Point Pelee National Park closed for annual deer cull

·2 min read

Point Pelee National Park is closed for two weeks for the annual deer cull, a partnership between the park and Caldwell First Nation to tackle deer overpopulation.

The park's superintendent said the hunt is done out of "absolute necessity."

Human-introduced changes to the sensitive ecosystem, including clearing the landscape, have driven natural predators out, causing the deer population to grow beyond what the ecosystem can handle, explained Maria Papoulias of Parks Canada.

"We no longer have things like wolves and bears and cougars that would have historically kept the deer population in check," Papoulias told Windsor Morning host Tony Doucette on Thursday.

"And that's why we have so many deer, and their population is growing unchecked here at Point Pelee," she said.

The overpopulation means deer are consuming and damaging the native plants faster than they can return, which Parks Canada says threatens the health of the ecosystem, including species at risk.

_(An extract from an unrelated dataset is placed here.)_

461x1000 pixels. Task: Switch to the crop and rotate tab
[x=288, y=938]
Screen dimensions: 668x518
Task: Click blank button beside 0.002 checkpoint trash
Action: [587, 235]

A recent helicopter count found there are about 80 to 90 deer in the park, Papoulias said. The ideal number is around 30, she said.

Management of the deer population is a collaboration between the park and Caldwell First Nation.

The hunt itself is done by Caldwell members along with park staff.

"It is our traditional home," said Nikki Van Oirschot, director of operations for Caldwell First Nation. "We were the original residents of what's now called Point Pelee National Park, and it is a source of traditional food for us as well."

The meat collected is distributed two or three times a year to seniors and vulnerable people first, and the hides are used to make moccasins and other crafts, she said.

This year's cull comes at a time when the park has been busier than usual. After being closed for a couple of months at the start of the COVID-19 pandemic, Papoulias said they have seen "quite large increases in our visitor numbers." In December, the park experienced more than a 50 per cent increase in visitors compared to December 2019.

Despite the increased popularity, she said they did not consider postponing or shortening the duration of this year's deer cull because of the negative effect it would have on the ecosystem.

The park closed to visitors on Jan. 7 and will reopen Jan. 22.